**Work request**
Return the records that follow, unchanged and complete.
*** Begin section ***
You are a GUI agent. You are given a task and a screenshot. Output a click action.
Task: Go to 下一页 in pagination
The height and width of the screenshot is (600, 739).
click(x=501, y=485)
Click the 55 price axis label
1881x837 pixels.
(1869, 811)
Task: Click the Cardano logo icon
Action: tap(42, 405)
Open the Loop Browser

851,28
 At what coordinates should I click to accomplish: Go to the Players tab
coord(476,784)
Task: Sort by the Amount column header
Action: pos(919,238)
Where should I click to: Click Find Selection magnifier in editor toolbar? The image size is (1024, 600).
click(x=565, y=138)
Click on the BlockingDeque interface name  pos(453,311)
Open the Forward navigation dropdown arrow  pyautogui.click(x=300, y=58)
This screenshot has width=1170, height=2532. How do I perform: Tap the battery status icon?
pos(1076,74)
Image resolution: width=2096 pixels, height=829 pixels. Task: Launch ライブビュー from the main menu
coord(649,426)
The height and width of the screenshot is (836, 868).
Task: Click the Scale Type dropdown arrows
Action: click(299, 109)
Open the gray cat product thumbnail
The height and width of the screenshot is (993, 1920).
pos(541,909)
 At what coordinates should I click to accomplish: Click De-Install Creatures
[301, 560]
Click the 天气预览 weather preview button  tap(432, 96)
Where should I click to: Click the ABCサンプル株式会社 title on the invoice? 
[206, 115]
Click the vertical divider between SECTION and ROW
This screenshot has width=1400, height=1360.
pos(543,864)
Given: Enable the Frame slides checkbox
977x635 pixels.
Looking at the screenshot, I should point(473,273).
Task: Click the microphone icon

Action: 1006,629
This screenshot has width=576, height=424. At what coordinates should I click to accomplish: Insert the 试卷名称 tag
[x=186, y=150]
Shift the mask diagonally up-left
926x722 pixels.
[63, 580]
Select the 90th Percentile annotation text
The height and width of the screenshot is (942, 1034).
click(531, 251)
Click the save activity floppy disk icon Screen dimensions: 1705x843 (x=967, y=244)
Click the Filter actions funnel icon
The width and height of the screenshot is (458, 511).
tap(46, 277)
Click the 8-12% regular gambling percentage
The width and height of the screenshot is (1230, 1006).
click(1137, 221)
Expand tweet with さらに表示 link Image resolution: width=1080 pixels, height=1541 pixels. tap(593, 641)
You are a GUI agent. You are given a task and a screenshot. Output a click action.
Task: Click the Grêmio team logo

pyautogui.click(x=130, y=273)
*** End section ***
**Answer section**
You are a GUI agent. You are given a task and a screenshot. Output a click action.
Task: Go to 下一页 in pagination
The height and width of the screenshot is (600, 739).
click(x=501, y=485)
Click the 55 price axis label
1881x837 pixels.
(1869, 811)
Task: Click the Cardano logo icon
Action: tap(42, 405)
Open the Loop Browser

851,28
 At what coordinates should I click to accomplish: Go to the Players tab
coord(476,784)
Task: Sort by the Amount column header
Action: pos(919,238)
Where should I click to: Click Find Selection magnifier in editor toolbar? The image size is (1024, 600).
click(x=565, y=138)
Click on the BlockingDeque interface name  pos(453,311)
Open the Forward navigation dropdown arrow  pyautogui.click(x=300, y=58)
This screenshot has width=1170, height=2532. How do I perform: Tap the battery status icon?
pos(1076,74)
Image resolution: width=2096 pixels, height=829 pixels. Task: Launch ライブビュー from the main menu
coord(649,426)
The height and width of the screenshot is (836, 868).
Task: Click the Scale Type dropdown arrows
Action: click(299, 109)
Open the gray cat product thumbnail
The height and width of the screenshot is (993, 1920).
pos(541,909)
 At what coordinates should I click to accomplish: Click De-Install Creatures
[301, 560]
Click the 天气预览 weather preview button  tap(432, 96)
Where should I click to: Click the ABCサンプル株式会社 title on the invoice? 
[206, 115]
Click the vertical divider between SECTION and ROW
This screenshot has width=1400, height=1360.
pos(543,864)
Given: Enable the Frame slides checkbox
977x635 pixels.
Looking at the screenshot, I should point(473,273).
Task: Click the microphone icon

Action: 1006,629
This screenshot has width=576, height=424. At what coordinates should I click to accomplish: Insert the 试卷名称 tag
[x=186, y=150]
Shift the mask diagonally up-left
926x722 pixels.
[63, 580]
Select the 90th Percentile annotation text
The height and width of the screenshot is (942, 1034).
click(531, 251)
Click the save activity floppy disk icon Screen dimensions: 1705x843 (x=967, y=244)
Click the Filter actions funnel icon
The width and height of the screenshot is (458, 511).
tap(46, 277)
Click the 8-12% regular gambling percentage
The width and height of the screenshot is (1230, 1006).
click(1137, 221)
Expand tweet with さらに表示 link Image resolution: width=1080 pixels, height=1541 pixels. tap(593, 641)
You are a GUI agent. You are given a task and a screenshot. Output a click action.
Task: Click the Grêmio team logo

pyautogui.click(x=130, y=273)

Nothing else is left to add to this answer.